Emotional abuse doesn’t always announce itself. Sometimes it looks like your body’s most basic natural functions being treated as offensive. Being told to flush repeatedly, to wash your hands three times, to swish your pant legs after passing gas in another room because the sound was unacceptable. A dramatic recoil from your breath that communicates you are not clean, you are not acceptable. Your physical existence monitored and managed as though it were an imposition.
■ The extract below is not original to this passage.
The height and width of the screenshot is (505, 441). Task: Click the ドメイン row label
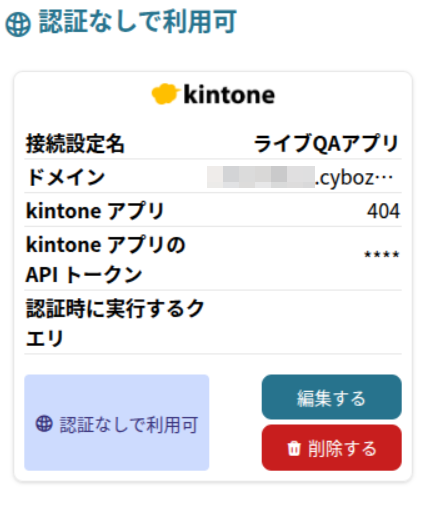point(66,177)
This behavior was inherited. Passed down. I received it from more than one source across most of my life — in varying degrees, through different hands, but always carrying the same message: you are too much and not enough at the same time. The compliance I learned was a direct response to that. The quieter I made myself, the safer I was. When someone doesn’t want a solution, what they want is control. I offered solutions. The answer was always no. And I believed it was reasonable — that I was the problem — for far too long. Understanding where the roots are does not obligate me to keep watering the tree.

In the car on the way home from the concert, when things escalated — I apologized. Not because it was warranted. It wasn’t. But because it came out of me before I even made a decision to give it. Reflexive. Automatic. The way you flinch before you know something is coming. I have been apologizing my way through unsafe moments my entire life — not because I was sorry, but because my nervous system learned early that taking up less space might make you less of a target. I learned that in the little back bedroom with the door locked. I just didn’t know I was still doing it at forty-five in a car on the way home.

That’s not a character flaw. That’s a survival skill that has officially outlived its usefulness.

I drew the lines I had been needing to draw and part of me hoped that would feel like hitting a stop button. It didn’t. Sometimes the right move kicks the tilt-a-whirl into overdrive before it quiets anything down. The grief doesn’t stop because you named the thing — it just changes shape. And the new shape of it followed me home.

I cried at the airport — not just because I missed them, though I did, deeply — but in the way you only cry when you’ve been holding yourself together and you finally see a face that means you can let go now. Nick and Evelyn at arrivals and every bit of it came out in the middle of an airport and I did not care even a little. I cried the rest of the week too, unpacking both mentally and physically. Not sad crying. Releasing crying. Something held for a very long time finally being set down.

The witnesses I have been looking for have been here the whole time. Nick, ready to book me a hotel at midnight from seven hundred miles away. The people who already knew the shape of things before I said a word. Myself — finally able to bear witness to my own experience without needing someone else to validate it first. The panel is full. It has been full. I just kept leaving a seat open for people who were never going to fill it.

I am not ashamed of who I have grown into. I worked hard to become her. The weight of what I inherited is not mine to carry forward. I can put it down without dropping the love. I can love people and stop carrying them. The cycle breaks at the person who decides it does. I decided. My daughters are getting a different mother because I decided they would.

That decision is daily. It is not finished. But it is made.

I went hoping to be good enough one more time. I came home knowing I was done trying. Florence said it first. I just finally heard it.

It didn’t keep me safe like they said it would. And I am more whole for knowing that.